How to Back up and Restore a VM on Hyper-V Server 2008 R2
Below you will find information on how to backup & restore using advanced / manual techniques.
Check these simple walkthroughs first: Back up a Virtual Machine (Also as Video), Restore a Virtual Machine
Backup Virtual Machine Instructions
1. From the BackupChain Monitor Application, run the Backup Wizard and create a new backup task. If you want to create a task manually, follow the manual VM backup steps.
2. Select "Hyper-V Backup" and click next. Then select the folder in which the VM resides, for example C:\Virtual
3. Select a virtual machine backup target location and click through the rest of the wizards and accept default settings
4. Run the backup by clicking Run Backup Now.
Restoring Virtual Machines
1. Open BackupChain, click File->Restore Files and Folders and select your backup location
2. Select the folder containing the virtual machine and restore it locally to a new folder, for example: D:\restore
3. If restoring to another host, create a new virtual machine with the same specs as the one backed up (same RAM, number of CPUs, etc.)
4. Point the new VM to use the existing virtual disk in D:\restore
5. Start the virtual machine
6. If you receive a message saying the machine was shut down unexpectedly you can safely ignore it. This happens because the Hyper-V VSS writer doesn't mark a shutdown in the virtual image; however, you can be assured that VSS does take care of flushing all caches and performs all other operations necessary to get the image into an application-consistent state.
Hyper-V Virtual Machine Snapshot Restore
If you have snapshots and wish to restore them as well, you will need to do some extra manual work because Microsoft Hyper-V doesn't support moving snapshots to another machine; however, with these steps you can recreate the snapshot tree:
1. Create a new VM as described above and point to existing VHD. Then create the same number of snapshots as you have restored.

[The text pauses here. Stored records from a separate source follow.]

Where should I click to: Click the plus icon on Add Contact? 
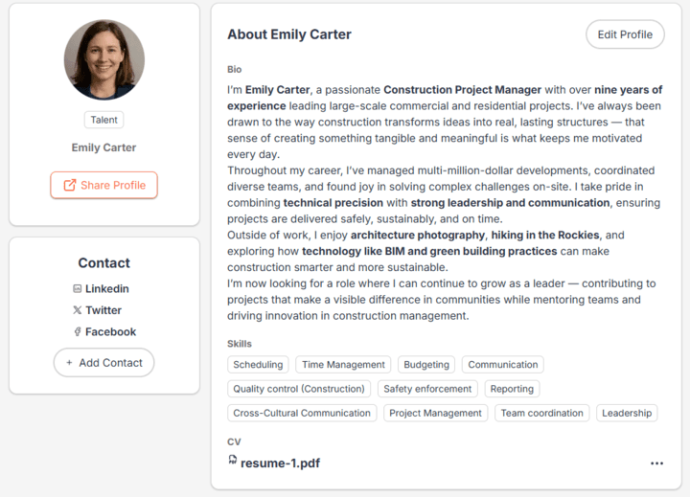click(x=69, y=363)
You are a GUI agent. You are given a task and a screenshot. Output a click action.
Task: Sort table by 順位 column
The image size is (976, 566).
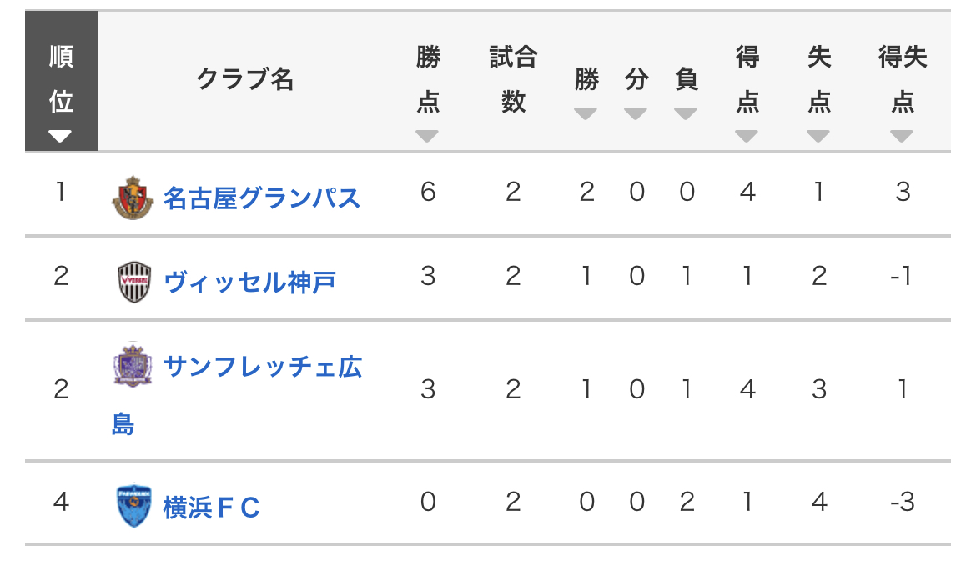tap(60, 136)
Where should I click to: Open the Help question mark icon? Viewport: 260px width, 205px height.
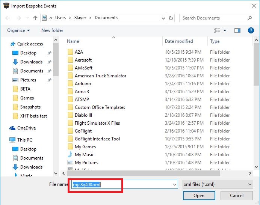point(251,30)
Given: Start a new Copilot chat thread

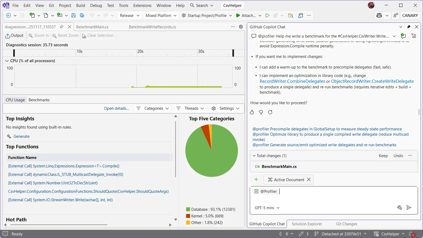Looking at the screenshot, I should point(403,36).

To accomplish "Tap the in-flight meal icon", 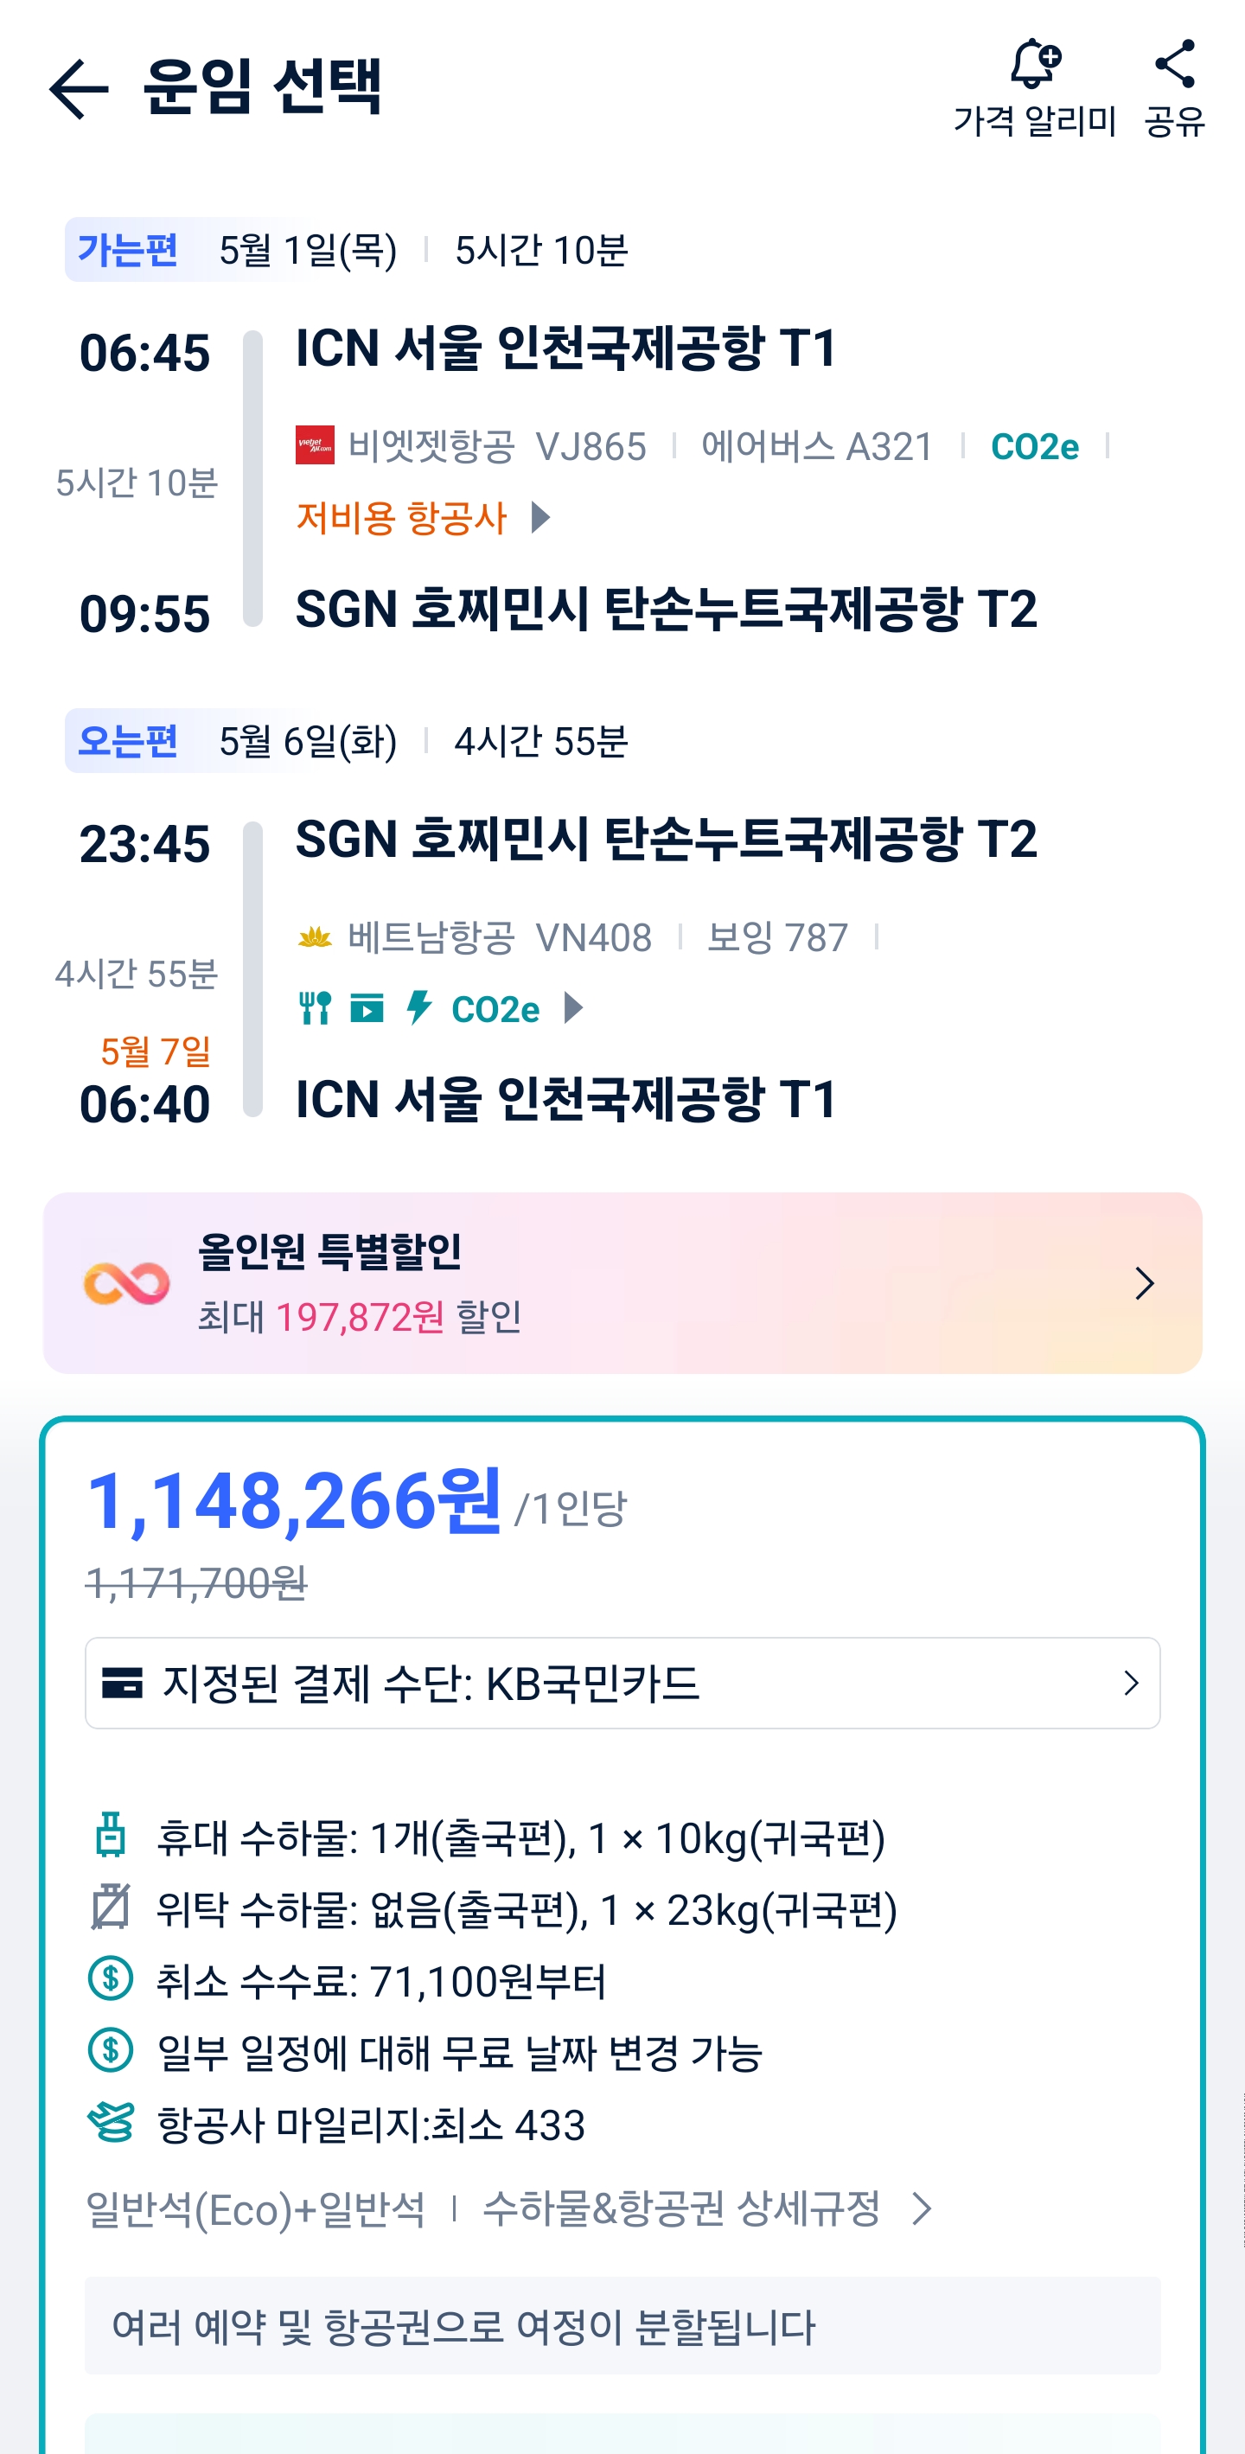I will pyautogui.click(x=314, y=1008).
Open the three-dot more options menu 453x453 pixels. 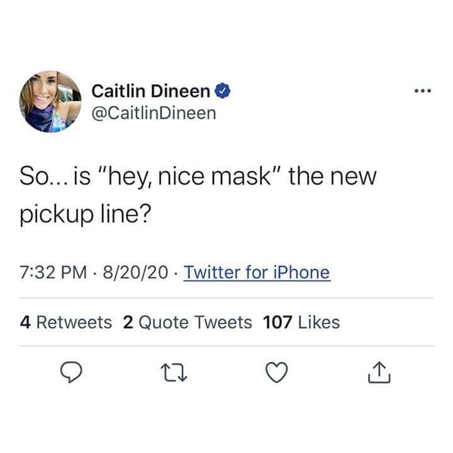[423, 91]
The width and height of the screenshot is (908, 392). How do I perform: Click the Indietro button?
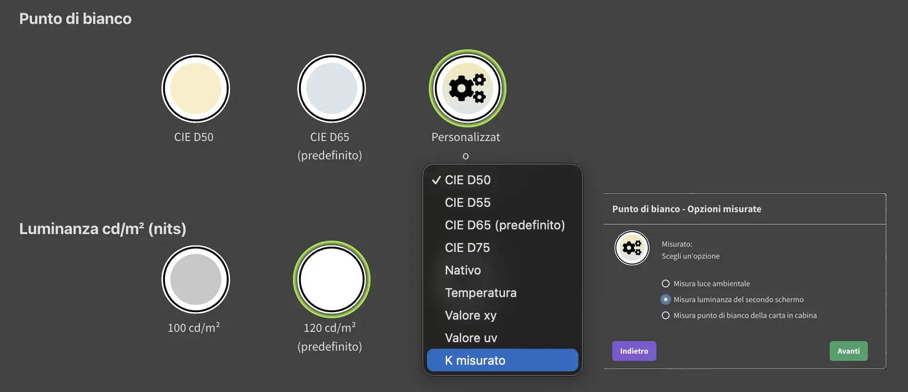[x=634, y=351]
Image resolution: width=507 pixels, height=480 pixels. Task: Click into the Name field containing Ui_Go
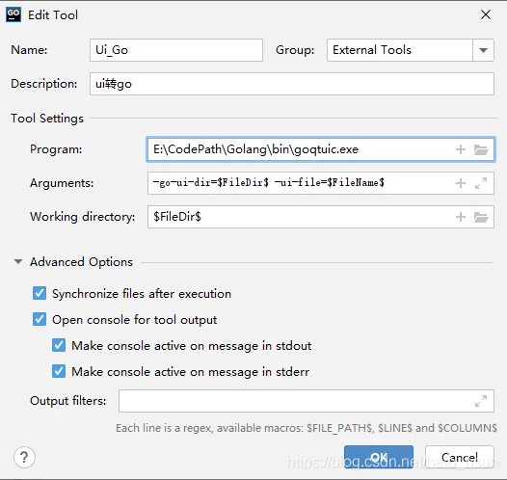176,50
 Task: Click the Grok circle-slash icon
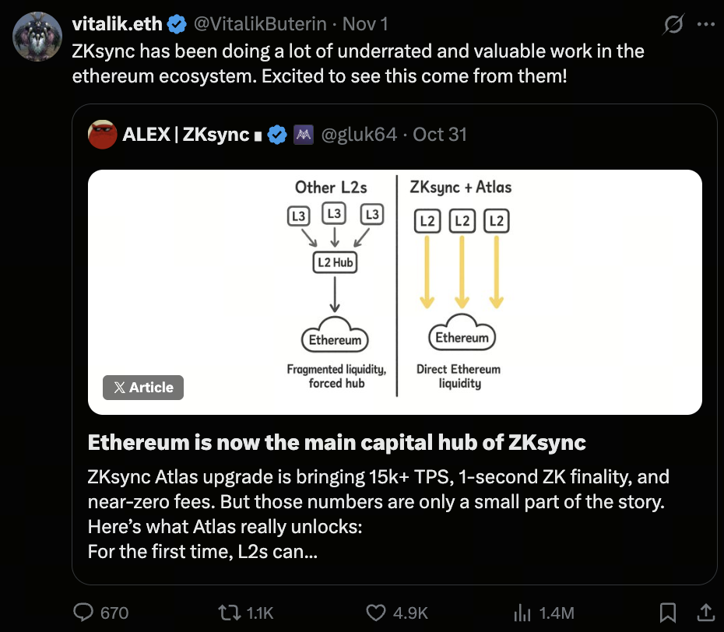point(672,25)
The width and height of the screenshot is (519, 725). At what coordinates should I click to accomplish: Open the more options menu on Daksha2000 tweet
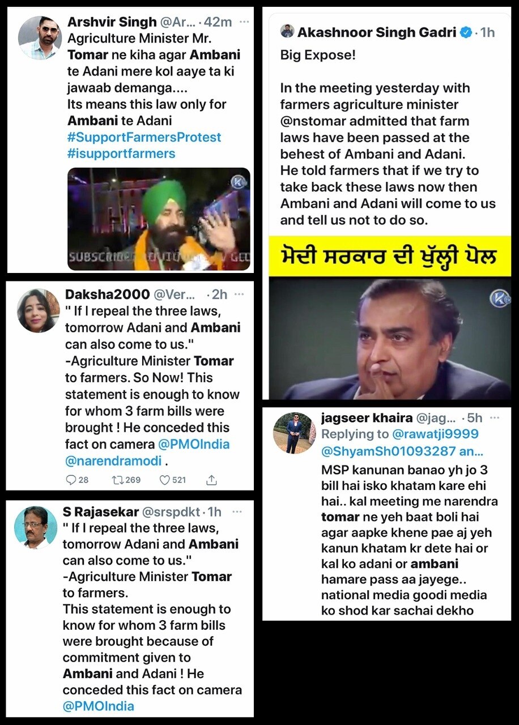pyautogui.click(x=239, y=295)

2. Delete the new snapshots manually and copy the restored snapshots into their place (rename restored snapshots to match the file names of the new snapshots) and rename the extension to .VHD instead of .AVHD
3. Repair those VHD snapshots (in Hyper-V Manager, click on Settings for the virtual machine and then the hard drive. Change the VHD to the new one and select Inspect Disk)
4. Now change the ACL and add the VM specific user account. Use the following PowerShell script:
#get the old vhd's permissions
$vm_perm = (get-acl .\old.vhd).access | where { $_.IdentityReference.tostring().contains("NT
VIRTUAL MACHINE") }
#Load the new vhd's acl into memory
$newvhd = get-acl .\new.vhd
$newvhd.AddAccessRule($vm_perm)
$newvhd | set-acl .\new.vhd
5. Then open the virtual machine's XML config files and check all settings contained in that file.